- [Problem details]:
Each line of the listing that includes "Click" should be reported.

(Information shown Opens)

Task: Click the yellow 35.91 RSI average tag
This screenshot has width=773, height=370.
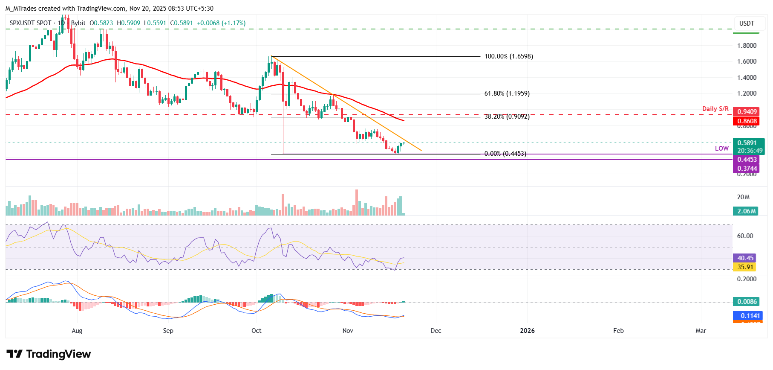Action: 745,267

(Information shown Closes)
(Information shown Opens)

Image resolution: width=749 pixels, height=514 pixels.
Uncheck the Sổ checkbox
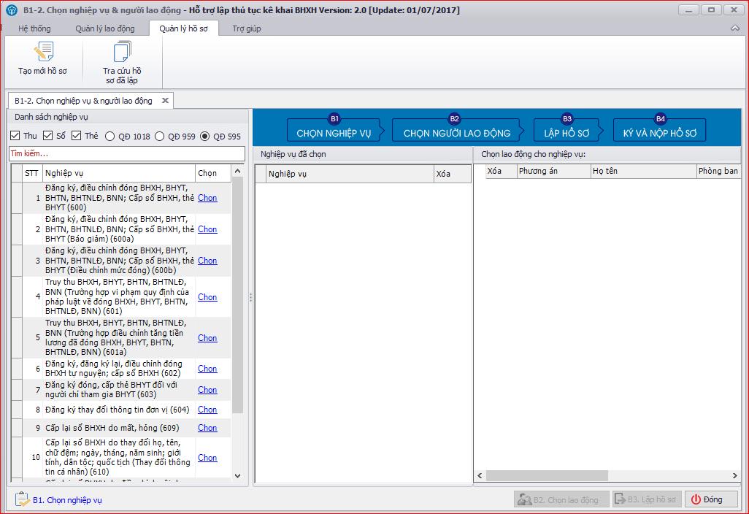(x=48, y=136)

(Information shown Closes)
(Information shown Opens)

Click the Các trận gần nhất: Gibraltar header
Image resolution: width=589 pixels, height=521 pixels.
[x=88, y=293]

(Information shown Closes)

- [Answer to this problem]:
Task: Click the yellow 35.91 RSI average tag
Click the Các trận gần nhất: Gibraltar header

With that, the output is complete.